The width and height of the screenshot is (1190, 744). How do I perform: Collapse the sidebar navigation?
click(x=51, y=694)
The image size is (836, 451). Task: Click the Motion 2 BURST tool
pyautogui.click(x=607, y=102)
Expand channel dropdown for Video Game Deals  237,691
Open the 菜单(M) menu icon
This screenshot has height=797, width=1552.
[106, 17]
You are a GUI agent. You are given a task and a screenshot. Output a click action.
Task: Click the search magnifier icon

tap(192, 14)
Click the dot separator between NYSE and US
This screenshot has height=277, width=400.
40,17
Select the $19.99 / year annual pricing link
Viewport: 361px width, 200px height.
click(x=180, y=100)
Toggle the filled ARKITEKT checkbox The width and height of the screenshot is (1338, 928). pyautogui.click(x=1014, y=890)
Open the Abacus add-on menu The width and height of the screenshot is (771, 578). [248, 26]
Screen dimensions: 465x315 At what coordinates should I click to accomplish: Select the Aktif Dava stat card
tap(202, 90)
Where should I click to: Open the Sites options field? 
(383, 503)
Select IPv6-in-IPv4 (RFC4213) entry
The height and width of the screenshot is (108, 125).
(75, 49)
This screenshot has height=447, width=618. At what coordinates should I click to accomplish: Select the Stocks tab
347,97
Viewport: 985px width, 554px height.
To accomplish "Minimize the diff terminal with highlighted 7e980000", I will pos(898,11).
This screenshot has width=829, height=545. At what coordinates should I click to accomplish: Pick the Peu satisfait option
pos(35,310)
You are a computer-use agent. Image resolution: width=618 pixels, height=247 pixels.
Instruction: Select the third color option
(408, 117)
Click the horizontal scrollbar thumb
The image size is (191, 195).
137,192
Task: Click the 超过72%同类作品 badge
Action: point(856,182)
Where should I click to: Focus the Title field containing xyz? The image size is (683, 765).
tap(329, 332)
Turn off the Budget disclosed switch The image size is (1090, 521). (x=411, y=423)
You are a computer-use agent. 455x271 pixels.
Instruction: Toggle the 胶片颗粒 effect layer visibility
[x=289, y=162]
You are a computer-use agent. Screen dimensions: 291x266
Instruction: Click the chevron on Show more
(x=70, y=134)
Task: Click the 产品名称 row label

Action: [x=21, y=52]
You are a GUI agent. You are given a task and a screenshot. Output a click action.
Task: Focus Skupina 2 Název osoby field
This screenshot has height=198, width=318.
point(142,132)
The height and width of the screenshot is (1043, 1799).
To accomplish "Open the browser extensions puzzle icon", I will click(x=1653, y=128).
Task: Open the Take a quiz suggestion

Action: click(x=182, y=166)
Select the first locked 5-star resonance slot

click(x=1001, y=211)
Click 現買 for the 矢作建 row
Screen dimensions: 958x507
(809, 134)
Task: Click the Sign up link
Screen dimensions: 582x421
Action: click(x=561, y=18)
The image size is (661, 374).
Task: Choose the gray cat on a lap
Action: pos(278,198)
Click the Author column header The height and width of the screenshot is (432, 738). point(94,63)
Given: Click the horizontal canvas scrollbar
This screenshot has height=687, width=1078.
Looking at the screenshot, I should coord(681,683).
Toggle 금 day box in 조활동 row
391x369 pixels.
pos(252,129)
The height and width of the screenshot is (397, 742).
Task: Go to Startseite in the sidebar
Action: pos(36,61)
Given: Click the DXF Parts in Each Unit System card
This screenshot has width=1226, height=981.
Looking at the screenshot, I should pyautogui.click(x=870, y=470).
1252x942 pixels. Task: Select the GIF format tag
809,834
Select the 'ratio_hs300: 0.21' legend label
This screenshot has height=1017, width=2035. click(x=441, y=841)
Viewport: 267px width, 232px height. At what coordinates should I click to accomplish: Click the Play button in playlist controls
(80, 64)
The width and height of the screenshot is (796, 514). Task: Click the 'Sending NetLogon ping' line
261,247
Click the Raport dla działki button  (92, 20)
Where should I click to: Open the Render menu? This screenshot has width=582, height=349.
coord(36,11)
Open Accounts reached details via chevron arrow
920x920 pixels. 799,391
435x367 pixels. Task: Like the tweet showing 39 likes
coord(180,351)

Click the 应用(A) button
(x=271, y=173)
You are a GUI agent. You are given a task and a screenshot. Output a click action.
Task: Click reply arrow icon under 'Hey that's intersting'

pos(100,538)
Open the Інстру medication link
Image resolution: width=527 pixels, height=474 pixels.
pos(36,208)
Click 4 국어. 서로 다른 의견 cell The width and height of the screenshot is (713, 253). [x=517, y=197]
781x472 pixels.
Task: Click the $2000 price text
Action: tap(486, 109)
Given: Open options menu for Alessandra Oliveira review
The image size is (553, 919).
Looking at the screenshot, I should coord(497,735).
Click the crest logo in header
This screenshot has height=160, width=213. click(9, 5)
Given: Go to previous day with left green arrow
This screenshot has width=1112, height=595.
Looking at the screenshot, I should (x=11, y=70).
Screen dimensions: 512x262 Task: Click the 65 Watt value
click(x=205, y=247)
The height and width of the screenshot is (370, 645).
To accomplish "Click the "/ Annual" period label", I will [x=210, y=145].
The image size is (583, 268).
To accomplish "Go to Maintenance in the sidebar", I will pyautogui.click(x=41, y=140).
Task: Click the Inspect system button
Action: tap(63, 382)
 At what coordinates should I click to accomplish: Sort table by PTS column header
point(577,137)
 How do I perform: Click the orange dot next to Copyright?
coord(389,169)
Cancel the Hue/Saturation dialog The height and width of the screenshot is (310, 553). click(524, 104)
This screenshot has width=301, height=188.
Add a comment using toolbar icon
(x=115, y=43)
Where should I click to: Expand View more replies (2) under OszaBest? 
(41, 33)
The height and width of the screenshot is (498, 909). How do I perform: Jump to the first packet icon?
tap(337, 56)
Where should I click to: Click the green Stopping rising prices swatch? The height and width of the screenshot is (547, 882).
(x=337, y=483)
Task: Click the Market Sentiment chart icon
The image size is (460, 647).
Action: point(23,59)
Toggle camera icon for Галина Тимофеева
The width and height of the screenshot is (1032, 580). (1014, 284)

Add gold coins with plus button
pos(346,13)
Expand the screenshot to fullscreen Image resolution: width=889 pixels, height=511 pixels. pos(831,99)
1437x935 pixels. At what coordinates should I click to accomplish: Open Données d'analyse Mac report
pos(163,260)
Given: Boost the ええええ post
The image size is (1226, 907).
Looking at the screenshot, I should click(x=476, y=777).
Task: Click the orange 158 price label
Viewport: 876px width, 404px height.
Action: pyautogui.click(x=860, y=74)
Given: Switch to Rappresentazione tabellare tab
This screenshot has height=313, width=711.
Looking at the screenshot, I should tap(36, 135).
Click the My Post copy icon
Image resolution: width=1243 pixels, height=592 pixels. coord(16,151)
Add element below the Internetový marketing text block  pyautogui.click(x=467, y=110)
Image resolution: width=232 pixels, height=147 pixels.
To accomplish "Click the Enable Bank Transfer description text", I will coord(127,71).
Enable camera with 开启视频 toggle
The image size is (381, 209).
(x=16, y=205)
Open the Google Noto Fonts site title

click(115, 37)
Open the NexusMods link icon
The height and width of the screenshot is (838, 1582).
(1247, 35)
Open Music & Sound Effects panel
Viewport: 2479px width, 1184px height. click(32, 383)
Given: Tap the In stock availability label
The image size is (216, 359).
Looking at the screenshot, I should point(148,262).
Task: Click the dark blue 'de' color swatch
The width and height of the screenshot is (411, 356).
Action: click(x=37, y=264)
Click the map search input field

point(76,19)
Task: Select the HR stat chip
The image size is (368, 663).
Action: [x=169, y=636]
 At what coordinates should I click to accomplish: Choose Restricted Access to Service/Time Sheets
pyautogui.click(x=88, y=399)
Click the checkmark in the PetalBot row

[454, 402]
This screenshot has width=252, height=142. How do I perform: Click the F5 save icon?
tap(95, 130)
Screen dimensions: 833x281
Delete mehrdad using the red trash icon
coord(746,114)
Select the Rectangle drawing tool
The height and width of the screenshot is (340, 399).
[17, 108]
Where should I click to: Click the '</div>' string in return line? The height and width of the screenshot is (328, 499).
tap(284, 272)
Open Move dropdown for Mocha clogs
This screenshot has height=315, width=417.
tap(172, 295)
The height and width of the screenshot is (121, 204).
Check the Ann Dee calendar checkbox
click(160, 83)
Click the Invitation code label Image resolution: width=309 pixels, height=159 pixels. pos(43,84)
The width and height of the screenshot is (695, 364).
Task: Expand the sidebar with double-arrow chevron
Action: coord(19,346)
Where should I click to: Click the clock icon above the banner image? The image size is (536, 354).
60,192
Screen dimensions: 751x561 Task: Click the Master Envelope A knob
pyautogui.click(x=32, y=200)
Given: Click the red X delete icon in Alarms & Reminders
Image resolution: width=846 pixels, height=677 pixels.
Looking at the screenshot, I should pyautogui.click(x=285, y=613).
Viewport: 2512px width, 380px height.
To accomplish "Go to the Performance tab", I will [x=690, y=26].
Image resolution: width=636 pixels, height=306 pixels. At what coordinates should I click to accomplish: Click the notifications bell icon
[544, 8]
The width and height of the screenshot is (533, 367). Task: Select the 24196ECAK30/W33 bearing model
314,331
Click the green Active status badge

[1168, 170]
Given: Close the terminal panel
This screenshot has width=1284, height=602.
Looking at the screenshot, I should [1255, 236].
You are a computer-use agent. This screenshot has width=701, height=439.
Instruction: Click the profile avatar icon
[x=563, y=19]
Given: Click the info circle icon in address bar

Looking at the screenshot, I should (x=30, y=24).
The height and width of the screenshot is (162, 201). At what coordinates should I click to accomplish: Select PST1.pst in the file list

____

THE EXERCISE –
Quote the rows above verbatim, starting with the line that contains "Image resolution: width=636" and continuing through the last of the rows.

SOLUTION TO THIS TASK –
Image resolution: width=636 pixels, height=306 pixels. At what coordinates should I click to accomplish: Click the notifications bell icon
[544, 8]
The width and height of the screenshot is (533, 367). Task: Select the 24196ECAK30/W33 bearing model
314,331
Click the green Active status badge

[1168, 170]
Given: Close the terminal panel
This screenshot has width=1284, height=602.
Looking at the screenshot, I should [1255, 236].
You are a computer-use agent. This screenshot has width=701, height=439.
Instruction: Click the profile avatar icon
[x=563, y=19]
Given: Click the info circle icon in address bar

Looking at the screenshot, I should (x=30, y=24).
The height and width of the screenshot is (162, 201). At what coordinates should I click to accomplish: Select PST1.pst in the file list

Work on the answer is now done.